# User Identification Rules
Since users may use your products with different devices, even without logging in, accurate user identification becomes a complex issue. In this light, TE chose a relatively accurate scheme that is easy to understand. This document would describe the rules on user identification in detail and help you understand by providing specific cases.
TIP
- A user usually has three IDs, including:
- TE user ID(#user_id): the unique user ID of the TE system
- Account ID(#account_id): the log-in ID of users
- Distinct ID(#distinct_id): ID of users under unlogged-in state
- To identify a user, the key is to identify the 「TE user ID」. Data received by the TE system could be associated with a corresponding 「TE user ID」 according to the 「Account ID」 and 「Distinct ID」 of the data. If the data contains the 「Account ID」 and 「Distinct ID」 simultaneously, it should be associated with a 「TE user ID」 as the priority.

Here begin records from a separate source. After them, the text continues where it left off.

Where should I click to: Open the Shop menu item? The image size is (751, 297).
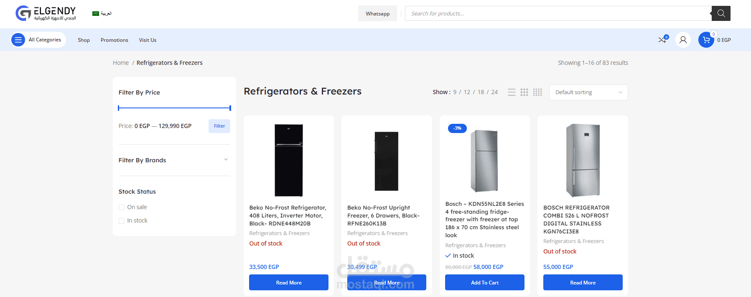coord(84,40)
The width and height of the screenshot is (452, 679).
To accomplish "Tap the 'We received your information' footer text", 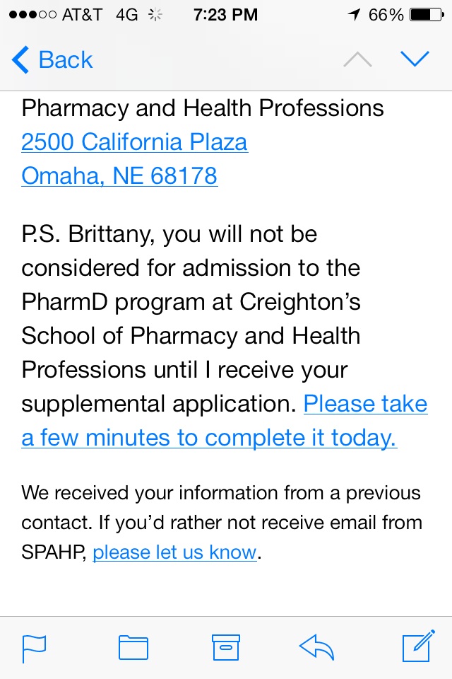I will pos(222,522).
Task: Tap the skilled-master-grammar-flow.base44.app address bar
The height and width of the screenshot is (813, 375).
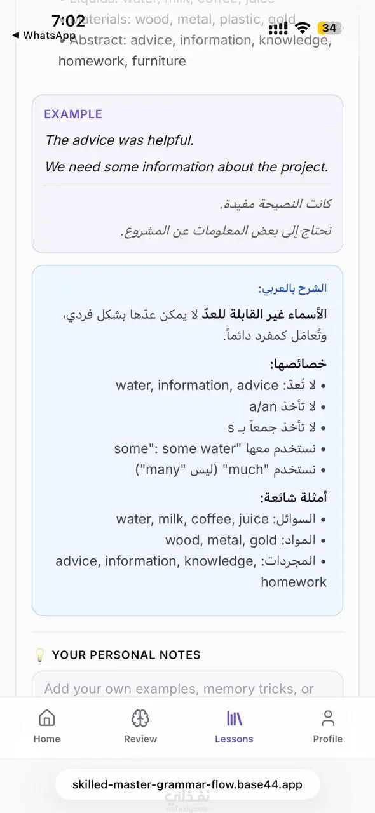Action: click(x=188, y=784)
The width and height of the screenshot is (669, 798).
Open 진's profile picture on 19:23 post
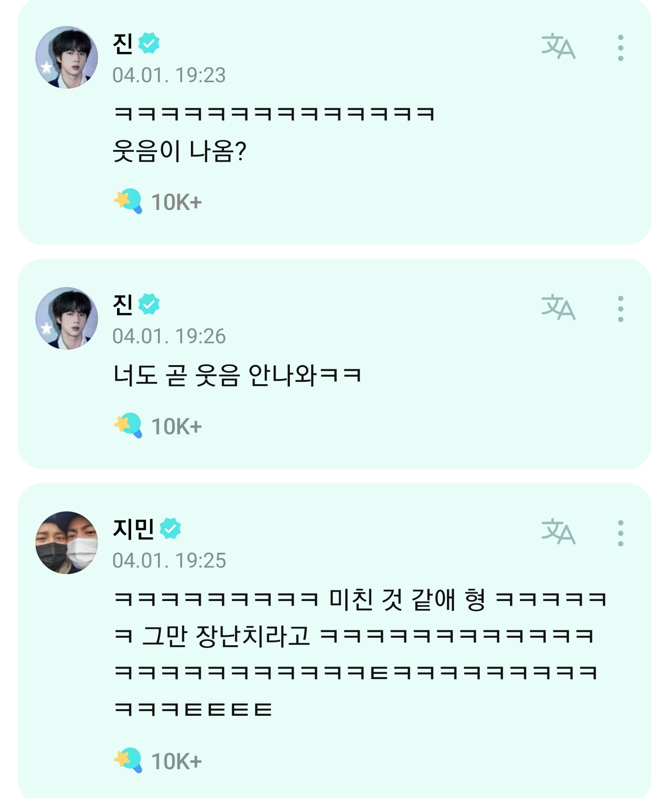point(66,57)
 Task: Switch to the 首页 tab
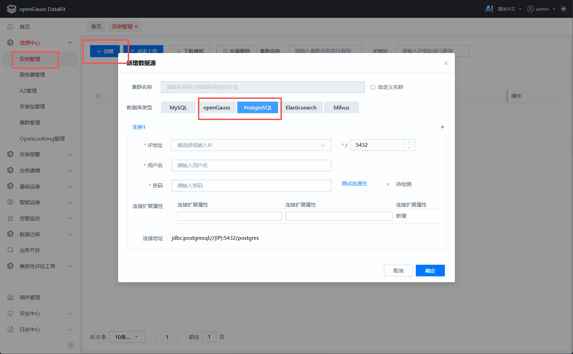(x=96, y=26)
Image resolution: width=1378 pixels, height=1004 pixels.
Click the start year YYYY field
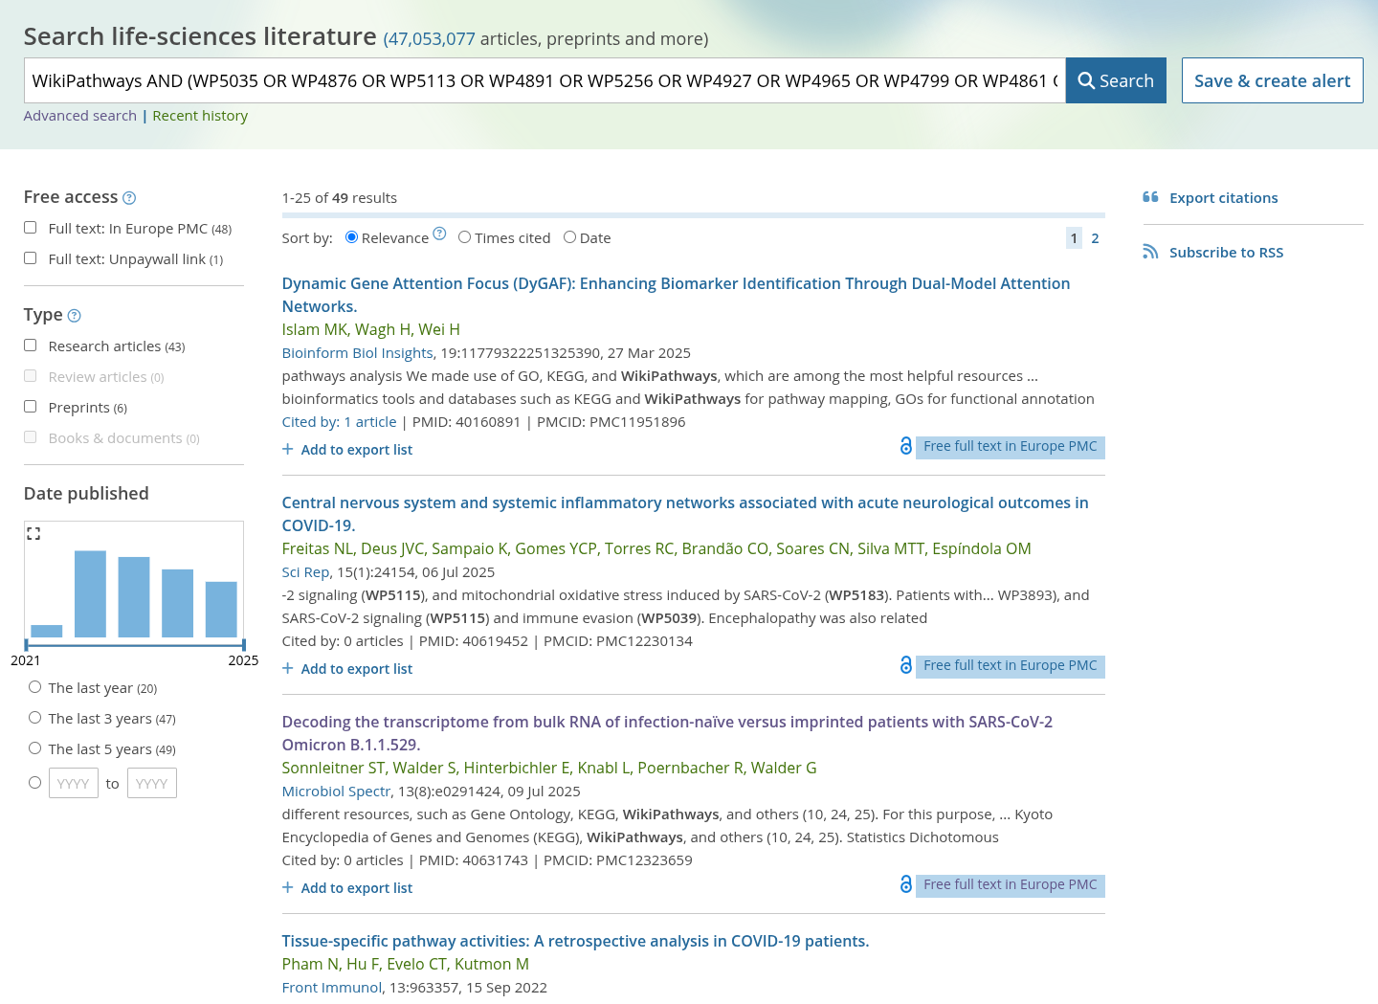pyautogui.click(x=74, y=783)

If the data has no 「Account ID」, it should be associated with a 「TE user ID」 according to the 「Distinct ID」
- When the data received by the background of TE contains a new 「Account ID」 or 「Distinct ID」:
- If the data contains a 「Distinct ID」 that has been associated with a 「TE user ID」 but not associated with a 「Account ID」, the 「Account ID」 should be bound with the 「Distinct ID」 to share the 「TE user ID」.
- If the 「Distinct ID」 does not exist or has been bound with other account IDs, the 「Account ID」 shall not be bound with the 「Distinct ID」, instead, it shall be associated with a new 「TE user ID」
- When the background of TE receives data containing a new 「Distinct ID」:
- If the data has a 「Account ID」, the 「Distinct ID」 should be bound with the 「Account ID」 to share the 「TE user ID」
- If the data does not have a 「Account ID」, the 「Distinct ID」 shall not be bound with any 「Account ID」, instead, it shall be associated with a new 「TE user ID」
- A 「TE user ID」 could only be bound with one 「Account ID」, while 「Account ID」 can be bound with multiple 「Distinct IDs」. However, a 「Distinct ID」 could only be bound with one 「Account ID」.

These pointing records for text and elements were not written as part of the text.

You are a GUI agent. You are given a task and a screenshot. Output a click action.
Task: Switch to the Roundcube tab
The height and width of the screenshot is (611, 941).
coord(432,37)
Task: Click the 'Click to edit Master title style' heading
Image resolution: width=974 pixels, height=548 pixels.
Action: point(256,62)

# I. Types of User Identification ID
TE platform mainly uses three user identification IDs, including 「Distinct ID(#distinct_id)」, 「Account ID(#account_id)」 and 「TE user ID(#user_id)」. This section will offer a brief introduction to these three IDs.
# 1.1 Distinct ID(#distinct_id
)
Distinct ID, the identification of users under unlogged-in state, is used to identify data generated before the user logs in or outside the game, namely, data before registration, advertisement data, etc.
If you access with client-end SDK, the SDK will configure a unique Distinct ID for the user automatically. If you need to customize a Distinct ID for the user, please invoke identity
immediately after the initialization of SDK.
WARNING
Please avoid re-invoking identify
to change the Distinct ID after the upload event, otherwise, severe data problems might occur, for example, the user could not be matched or there are duplicate users.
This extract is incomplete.